**WHAT YOU NEED TO DO:**
Everything from the line containing "The width and height of the screenshot is (720, 421)." to the final line of the records below should be given again exactly, and nothing else.

**RECORDS SHOWN:**
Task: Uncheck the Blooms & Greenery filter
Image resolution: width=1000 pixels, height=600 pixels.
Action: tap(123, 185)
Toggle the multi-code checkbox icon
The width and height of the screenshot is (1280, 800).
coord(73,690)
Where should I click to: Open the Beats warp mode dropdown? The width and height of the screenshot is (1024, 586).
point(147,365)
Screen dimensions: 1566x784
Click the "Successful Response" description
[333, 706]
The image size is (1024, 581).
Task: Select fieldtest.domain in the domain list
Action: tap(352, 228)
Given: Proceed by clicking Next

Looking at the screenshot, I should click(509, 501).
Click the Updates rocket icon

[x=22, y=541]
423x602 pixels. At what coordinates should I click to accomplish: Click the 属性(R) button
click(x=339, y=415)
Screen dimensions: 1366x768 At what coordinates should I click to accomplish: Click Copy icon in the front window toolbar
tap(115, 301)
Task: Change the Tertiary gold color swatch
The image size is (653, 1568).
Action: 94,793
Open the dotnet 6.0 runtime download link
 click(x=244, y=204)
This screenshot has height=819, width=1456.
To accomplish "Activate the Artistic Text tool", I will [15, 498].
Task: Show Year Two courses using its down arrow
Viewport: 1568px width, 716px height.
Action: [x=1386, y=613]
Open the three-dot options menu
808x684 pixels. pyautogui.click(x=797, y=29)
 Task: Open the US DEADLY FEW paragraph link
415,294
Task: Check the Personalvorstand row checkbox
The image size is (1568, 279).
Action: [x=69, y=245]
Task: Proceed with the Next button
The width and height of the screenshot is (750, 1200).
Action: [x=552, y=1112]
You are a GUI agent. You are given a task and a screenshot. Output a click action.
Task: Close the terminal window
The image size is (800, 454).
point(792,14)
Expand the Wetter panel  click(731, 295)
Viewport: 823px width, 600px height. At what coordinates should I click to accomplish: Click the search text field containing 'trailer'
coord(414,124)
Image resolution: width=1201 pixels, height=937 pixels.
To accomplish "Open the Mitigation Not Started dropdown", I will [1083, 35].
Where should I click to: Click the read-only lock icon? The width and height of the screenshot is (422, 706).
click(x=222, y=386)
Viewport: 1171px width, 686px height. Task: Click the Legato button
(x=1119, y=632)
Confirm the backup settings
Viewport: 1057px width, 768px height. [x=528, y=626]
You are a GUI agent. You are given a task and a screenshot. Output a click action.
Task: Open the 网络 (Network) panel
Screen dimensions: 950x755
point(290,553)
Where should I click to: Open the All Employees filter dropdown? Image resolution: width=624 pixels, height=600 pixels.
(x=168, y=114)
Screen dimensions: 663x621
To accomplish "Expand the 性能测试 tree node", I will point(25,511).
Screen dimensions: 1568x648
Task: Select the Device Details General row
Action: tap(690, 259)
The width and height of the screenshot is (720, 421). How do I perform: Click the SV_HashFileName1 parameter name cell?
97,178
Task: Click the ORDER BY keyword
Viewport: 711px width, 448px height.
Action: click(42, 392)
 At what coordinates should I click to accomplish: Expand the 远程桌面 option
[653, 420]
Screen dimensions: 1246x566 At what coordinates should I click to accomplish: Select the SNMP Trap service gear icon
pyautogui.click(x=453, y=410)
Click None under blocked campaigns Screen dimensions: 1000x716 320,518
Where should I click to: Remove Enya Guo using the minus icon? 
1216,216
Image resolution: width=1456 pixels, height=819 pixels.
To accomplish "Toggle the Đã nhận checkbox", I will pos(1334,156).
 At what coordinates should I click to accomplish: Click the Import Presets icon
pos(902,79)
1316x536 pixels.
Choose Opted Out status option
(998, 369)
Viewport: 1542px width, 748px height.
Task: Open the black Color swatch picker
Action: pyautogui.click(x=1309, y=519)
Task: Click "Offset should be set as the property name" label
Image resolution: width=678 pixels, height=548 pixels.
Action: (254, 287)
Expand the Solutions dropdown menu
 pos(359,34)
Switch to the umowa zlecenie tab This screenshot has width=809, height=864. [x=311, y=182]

**EXPECTED ANSWER:**
The width and height of the screenshot is (720, 421). How do I perform: Click the SV_HashFileName1 parameter name cell?
97,178
Task: Click the ORDER BY keyword
Viewport: 711px width, 448px height.
Action: click(42, 392)
 At what coordinates should I click to accomplish: Expand the 远程桌面 option
[653, 420]
Screen dimensions: 1246x566 At what coordinates should I click to accomplish: Select the SNMP Trap service gear icon
pyautogui.click(x=453, y=410)
Click None under blocked campaigns Screen dimensions: 1000x716 320,518
Where should I click to: Remove Enya Guo using the minus icon? 
1216,216
Image resolution: width=1456 pixels, height=819 pixels.
To accomplish "Toggle the Đã nhận checkbox", I will pos(1334,156).
 At what coordinates should I click to accomplish: Click the Import Presets icon
pos(902,79)
1316x536 pixels.
Choose Opted Out status option
(998, 369)
Viewport: 1542px width, 748px height.
Task: Open the black Color swatch picker
Action: pyautogui.click(x=1309, y=519)
Task: Click "Offset should be set as the property name" label
Image resolution: width=678 pixels, height=548 pixels.
Action: (254, 287)
Expand the Solutions dropdown menu
 pos(359,34)
Switch to the umowa zlecenie tab This screenshot has width=809, height=864. [x=311, y=182]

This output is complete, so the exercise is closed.